Used space and GC lazy filewalkers start at the same time?

EasyRhino · July 5, 2024, 4:48pm

My fullest node is a nearly full 8TB ext4 formatted drive and its probably pretty fragmented.

I’m trying to let the initial used space filewalker finish and it’s taking… 5 days so far. This may be “normal time” from what I’ve seen others post, but while looking at logs, I noticed…

it seems that the lazy gc-filewalker (garbage collection) and used-space-filewalker both started at the same time when the node started, and that both are still running 5 days later.

Would having both running at the same time be thrashing the disk?

Would it perhaps be optimal to have one finish first (probably GC) and then start the second one?

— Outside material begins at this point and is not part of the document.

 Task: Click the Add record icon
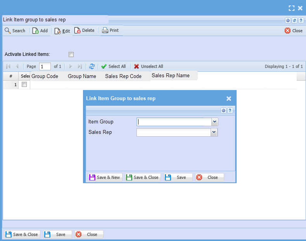pyautogui.click(x=36, y=31)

incidentally my config.yaml looks like this:

storage2.piece-scan-on-startup: true
pieces.enable-lazy-filewalker: true

(I’m going to hang on for dear life until these walkers finish so I may not be able to test the change for a few more days.)

daki82 · July 5, 2024, 8:24pm

It seems my disk (10TB data of 16TB for node 20TB disk) is permanently running filewalkers.

before the tests beginnig it had 5 tb and was mostly silent (writes once a minute via primocache)
512GB nvme readcache. filewalk max: some hours a day.

lazy disabled for better dashboard values.

EasyRhino · July 5, 2024, 8:50pm

coincidentally in just the few hours since my post the lazy GC filewalker finished after 5+ days. Used space walker still running.

Alexey · July 6, 2024, 4:55am

The trash filewalker and the collector are running periodically.

Collector

$ ./storagenode setup --help | grep collector
      --collector.interval duration                              how frequently expired pieces are collected (default 1h0m0s)

Trash filewalker

The interval is hardcoded to 24h

github.com

storj/storj/blob/5430b961c6a8c276b1b613ae42a9d3ee13b36c1b/storagenode/peer.go#L531


      
          
          		peer.Storage2.PieceDeleter = pieces.NewDeleter(process.NamedLog(log, "piecedeleter"), peer.Storage2.Store, config.Storage2.DeleteWorkers, config.Storage2.DeleteQueueSize)
          		peer.Services.Add(lifecycle.Item{
          			Name:  "PieceDeleter",
          			Run:   peer.Storage2.PieceDeleter.Run,
          			Close: peer.Storage2.PieceDeleter.Close,
          		})
          
          		peer.Storage2.TrashChore = pieces.NewTrashChore(
          			process.NamedLog(log, "pieces:trash"),
          			24*time.Hour,   // choreInterval: how often to run the chore
          			7*24*time.Hour, // trashExpiryInterval: when items in the trash should be deleted
          			peer.Storage2.Trust,
          			peer.Storage2.Store,
          		)
          		peer.Services.Add(lifecycle.Item{
          			Name:  "pieces:trash",
          			Run:   peer.Storage2.TrashChore.Run,
          			Close: peer.Storage2.TrashChore.Close,
          		})

EasyRhino · July 6, 2024, 6:29am

Interesting and thank you for the response.

my collector-interval-duration is unchanged, but on this same node, there was a 3hr 20min gap between when the first gc-filewalker finished and the next one began. (it began the same time as my node received a “retain” request)

Alexey · July 6, 2024, 9:47am

The GC filewalker should run one by one if the parameter

$ docker exec -it storagenode ./storagenode setup --help | grep concur
      --retain.concurrency int                                   how many concurrent retain requests can be processed at the same time. (default 5)

would be set to 1 (the default is 5).